Spicy Thai Basil Beef

Introduction

Spicy Thai Basil Beef (Pad Kra Pao-inspired) is a fragrant stir-fry that hits all the right notes: spicy, savory, and herbaceous. Quick to prepare and intensely flavorful, this dish uses ground or thinly sliced beef cooked with garlic, chilies, and a mound of fresh Thai basil. Serve it over jasmine rice with a fried egg on top for the authentic experience.
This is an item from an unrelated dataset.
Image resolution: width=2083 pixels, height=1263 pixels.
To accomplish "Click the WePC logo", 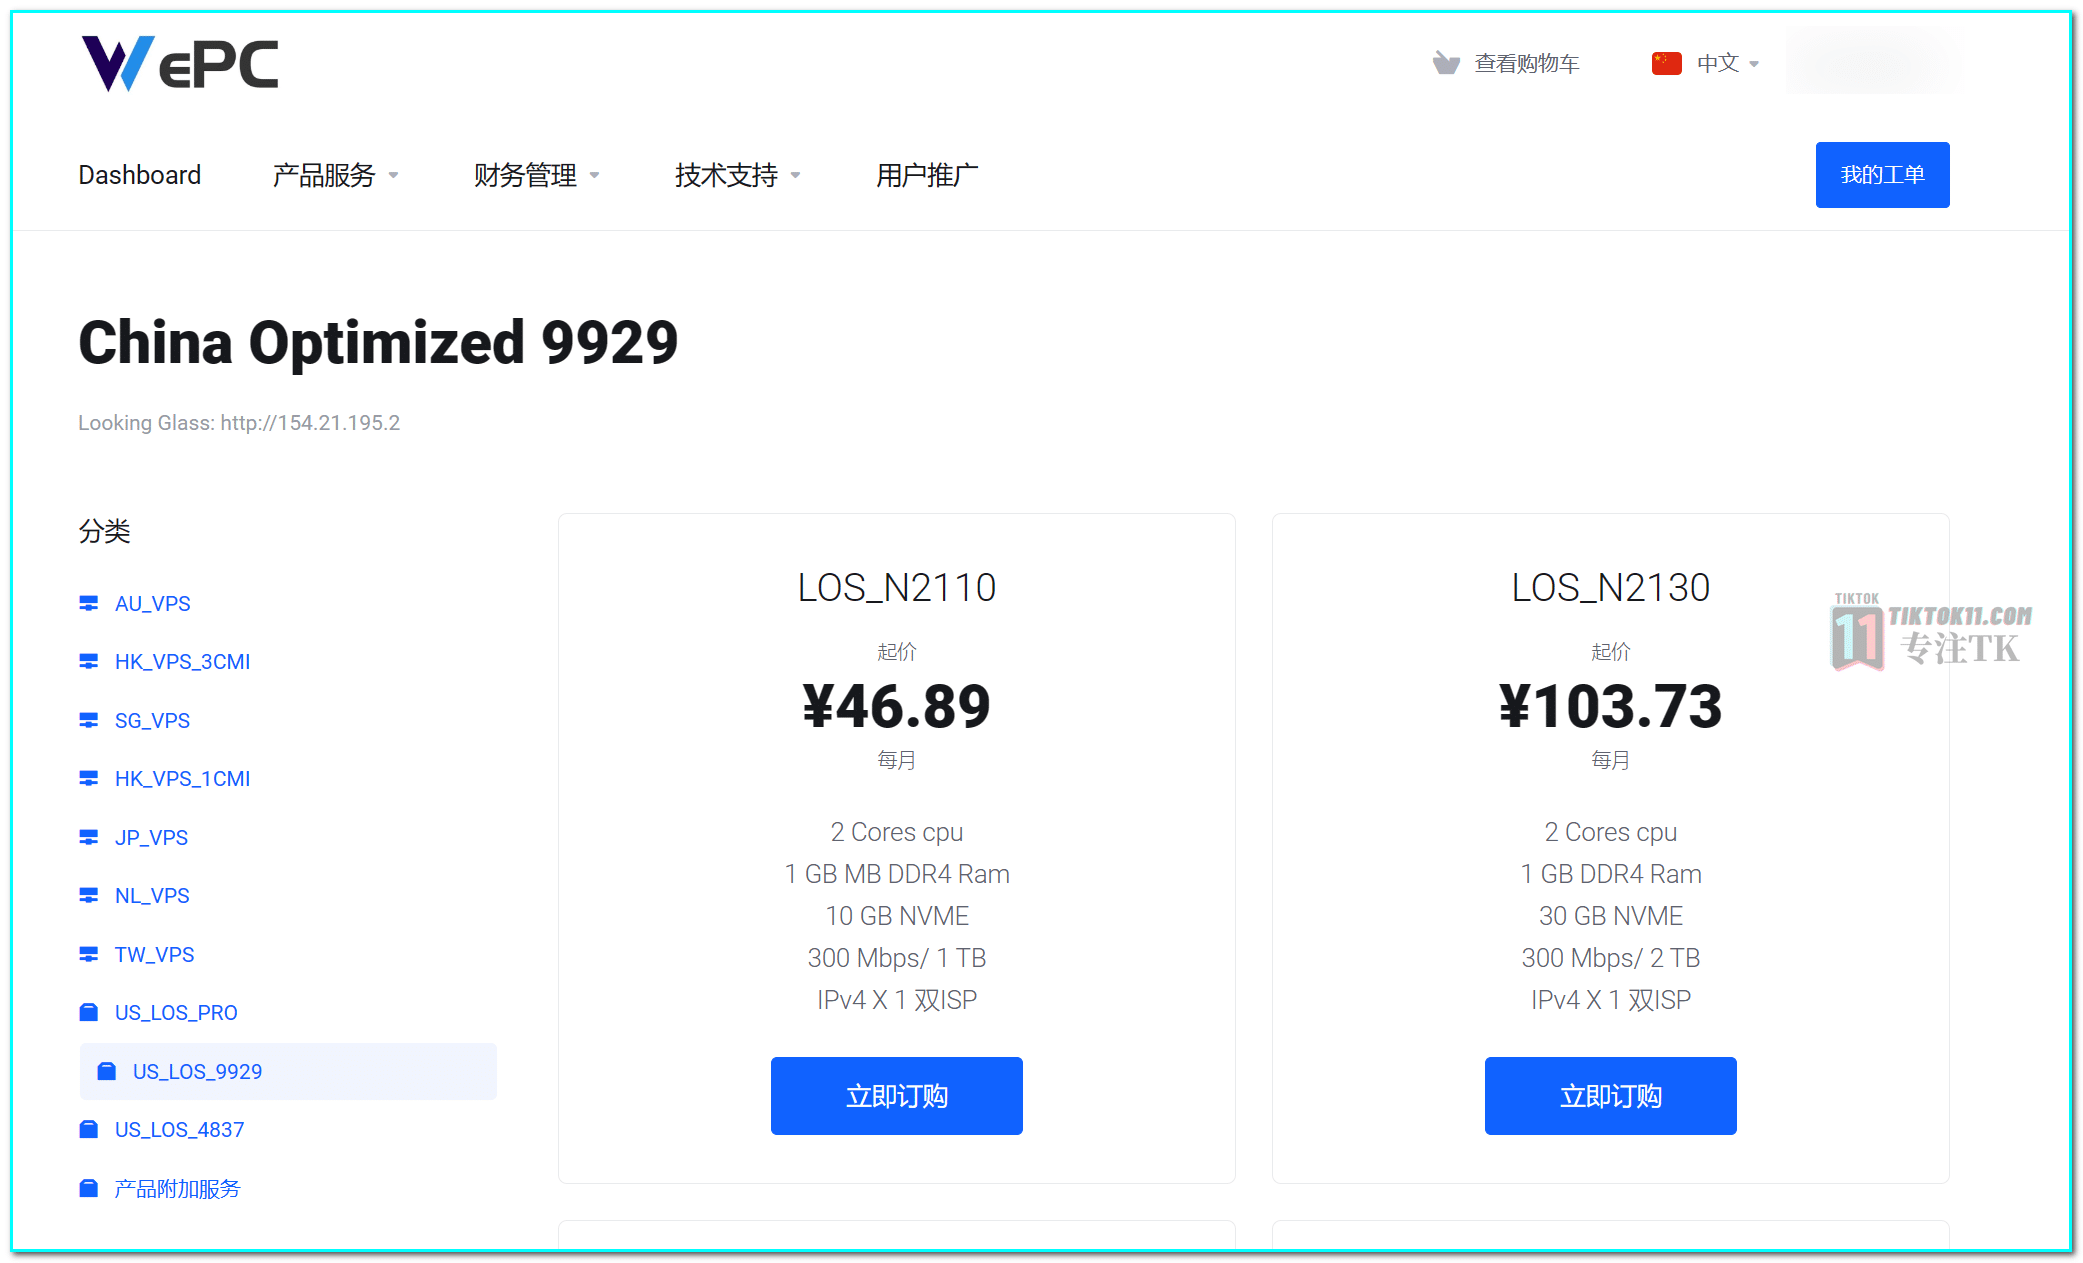I will pyautogui.click(x=180, y=64).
This recipe is perfect when you need a fast, satisfying meal with bold flavors. The combination of fish sauce, soy, and oyster sauce creates a savory backbone, while fresh basil adds a bright, peppery finish.

Ingredients (serves 2–3)

  • 400g ground beef or thinly sliced flank steak
  • 2 tbsp vegetable oil
  • 6 garlic cloves, minced
  • 2–3 Thai red chilies, chopped (adjust to heat preference)
  • 1 small onion, sliced
  • 2 tbsp soy sauce
  • 1 tbsp fish sauce
  • 1 tbsp oyster sauce
  • 1 tsp sugar or palm sugar
  • 1/4 cup water or beef broth
  • 1 generous cup fresh Thai basil leaves
  • Cooked jasmine rice and fried eggs for serving

Instructions

  1. Heat the wok. Warm a wok or large skillet over high heat. Add vegetable oil and swirl to coat.
  2. Sear the beef. Add the beef and stir-fry until browned and just cooked through. Remove and set aside if using thin slices; if ground beef, keep it in the pan.
  3. Sauté aromatics. Add garlic, chilies, and sliced onion to the pan and stir-fry for 30–45 seconds until aromatic.
  4. Combine sauces. Return beef to the pan (if removed). Add soy sauce, fish sauce, oyster sauce, sugar, and water. Stir quickly, allowing sauce to reduce for about a minute.
  5. Add basil. Turn off the heat and fold in fresh Thai basil leaves until wilted and fragrant.
  6. Serve immediately. Spoon over steamed jasmine rice and top with a crispy fried egg. Garnish with extra basil or sliced chilies.

Tips & Variations

  • Proteins: Swap beef for chicken, pork, or tofu. Adjust cooking times accordingly.
  • Basil: If Thai basil isn’t available, use holy basil for authenticity or sweet basil in a pinch.
  • Heat level: Remove seeds from chilies for milder flavor, or add more chilies for heat lovers.
  • Vegetable additions: Bell peppers, green beans, or baby corn make great additions.

Nutrition (approx. per serving)

  • Calories: 540
  • Protein: 36g
  • Fat: 28g
  • Carbohydrates: 28g (includes rice)
  • Fiber: 2g

Serving & Storage

Serve hot with jasmine rice and a fried egg. Leftovers keep for up to 2 days in the fridge and reheat well in a skillet.